Sitting Room and Library. It takes a dry cave to be a safe place to shelve books.
TV Room. I debated asking for theater-style seating, but opted for this look instead.
Office. The original cave room, which inspired all the others.
Game Room. What's a grand home without a billiards table and some board games?

Hallway to Bedrooms. This was as close as I could come, in the Leonardo offerings. The floor is close to natural. I asked for wall sconces, and got lots of them.
Master Bedroom. I asked for a canopy bed, but never received one.
Utility Room and Laundry. The most natural floor of all the rooms. The tool bench is minimal. Though no stairs are evident, this is clearly a "basement" area.
Walk-in Closet. This is intended to be attached to the Master Bedroom. One presumes the view is from an archway in the bedroom.

OK, let's compare the ImageFX offerings, in the same order:

As before, clockwise from top left:

Entryway. Here, the entry is apparently around a bend. Coat closets and a chair make it inviting.
Living Room.
Kitchen. Complete with refrigerator! IFX is more compliant to details in the prompt.
Formal Dining Room with chandelier. The buffet off to the side, with warming pans, is a nice touch.

Sitting Room and Library. I didn't ask for the Oriental rug, but I'm glad it was included.
TV Room. Here the seating is facing the screen, in an informal arrangement.
Office. Of all the rooms, this looks the most like the cave is a backdrop rather than integral.
Game Room.

Hall to Bedrooms. This is what I had in mind.
Master Bedroom. With canopy bed! The knitted rug is as I asked for every time; here it is most evident.
Utility Room and Laundry. A better work bench.
Walk-in Closet. The central dresser is nice. I had asked for both men's and women's clothing to be shown. IFX did so.

The big lesson for me is that tremendous variety is available; it takes lots of experimentation to learn the uses and limitations of each tool. The IFX images tend to be low key. To make a presentable image, I'll raise the lightness with the Gamma tool in IrfanView, which I use to trim an image and add a signature (as any artist would!). I use Upscayl to double the x- and y- pixel count.

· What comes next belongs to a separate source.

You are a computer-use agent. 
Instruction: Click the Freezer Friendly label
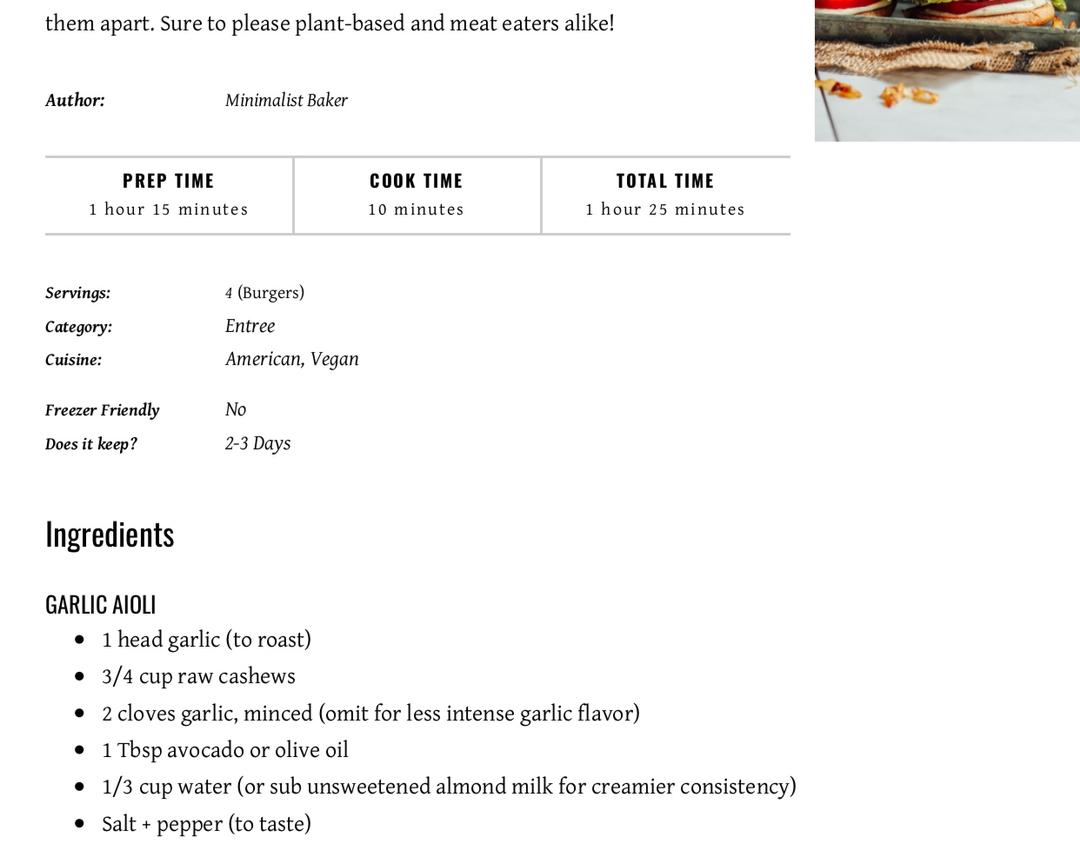(102, 410)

If you have a sharp eye, you may note that the aspect ratio of the images differs between the two programs. Both Leonardo AI and ImageFX have various aspect ratios available. I always asked for 16:9, the same as HDTV, which also matches the screens of my computer setup. However, Leonardo AI images, for all its Presets except "Phoenix", yields images that are 1368x768, or 1.78125 or 57:32. ImageFX images are even wider, 1408x768, or 1.8333... or 11:6.

When I make a Zoom background, or a wallpaper for my Screen Saver, I want exactly 16:9, so images must be trimmed. I'll prepare an essay about that later on.